It seems that every day, society often hears about cybersecurity. The interpretation can be very confusing and then sometimes scary. The core of cybersecurity involves protection and defense standards that help to remediate attacks and secure data. So, have we gained control of whats cybersecurity and how to control the issues? There are plenty of technology-driven practices in place, so what’s the problem? One area is that the mentality is very unstructured and overlooked. In the Cybersecurity Mindset: A Virtual and Transformational Mode, the mentality is discussed and presented formally. The technical and non-technical communities now have a playbook to learn and think about their security practices and understand protection basics.
The three pillars of IT security are Confidentiality, Integrity, and Availability – commonly called the CIA triad. Confidentiality is a principle that describes a need-to-know basis. For instance, not everyone should have access to your bank account. That’s why access requires a separate username. The creation of shared accounts can break the confidentiality scheme. Integrity is defined as free from modification. That means data transmitted and received should mirror the same format. If you transfer $1,000 to your significant other for “Valentine” day, their account should increase by $1,000, not by$10,000. Of course, they may like the digits – but sorry for you! You cannot take it back. Here is where integrity comes active. Our last principle is availability. Availability ensures that resources are available, such as a secure communication channel when executing the banking transfer, and your passwords are encrypted. Encryption enables confidentiality. It’s a secret representation of your password. When you type a password such as “SDER%$&JHV) *;jh,” it is converted into a possible 1,024 character with unique codes. Let’s not get too technical – but you see the point. There are various forms of availability, such as logging onto a system during specific periods. Some key areas are uptime, storage access, or accessing social media sites.
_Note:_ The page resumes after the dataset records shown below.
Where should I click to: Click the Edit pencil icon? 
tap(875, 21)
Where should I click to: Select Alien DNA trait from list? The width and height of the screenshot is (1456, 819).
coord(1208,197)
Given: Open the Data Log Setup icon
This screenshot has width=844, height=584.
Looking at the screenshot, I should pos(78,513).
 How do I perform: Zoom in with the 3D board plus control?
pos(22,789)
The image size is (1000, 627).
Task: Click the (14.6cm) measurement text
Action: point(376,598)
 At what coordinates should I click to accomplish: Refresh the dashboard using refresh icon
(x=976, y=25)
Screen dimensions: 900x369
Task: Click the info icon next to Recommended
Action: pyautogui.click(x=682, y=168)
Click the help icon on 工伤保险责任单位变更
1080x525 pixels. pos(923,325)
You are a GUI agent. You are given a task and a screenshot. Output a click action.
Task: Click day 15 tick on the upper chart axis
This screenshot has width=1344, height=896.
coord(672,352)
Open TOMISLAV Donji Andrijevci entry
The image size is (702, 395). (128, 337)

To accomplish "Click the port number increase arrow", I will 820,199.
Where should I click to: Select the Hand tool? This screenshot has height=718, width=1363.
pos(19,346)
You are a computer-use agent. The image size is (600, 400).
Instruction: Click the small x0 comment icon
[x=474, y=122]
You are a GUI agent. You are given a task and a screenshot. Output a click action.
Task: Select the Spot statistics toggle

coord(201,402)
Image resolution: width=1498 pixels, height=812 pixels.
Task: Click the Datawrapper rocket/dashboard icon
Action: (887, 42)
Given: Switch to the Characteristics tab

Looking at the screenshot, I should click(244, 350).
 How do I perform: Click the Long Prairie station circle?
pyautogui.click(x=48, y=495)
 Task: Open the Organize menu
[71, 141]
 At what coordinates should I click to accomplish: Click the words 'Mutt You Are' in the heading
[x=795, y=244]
In the realm of IT Security, Vulnerabilities and Threats exist. A vulnerability is a weakness or loophole, such as a password structure. If an organization requires employee accounts to use 15-character passwords, and a user can successfully create a 4-digit password – that’s a vulnerability. Threats exploit vulnerabilities – this would be a hacker (threat agent). The hacker could have prior knowledge of the password complexity requirements and gain access to confidential information – such as an employee email message: “I have a 4-character password”!
As you can see, the goal is to secure data and information. As complex as cybersecurity may be – so is the complexity of knowledge. That means we must remain more intelligent, agile, and focused with the appropriate mentality.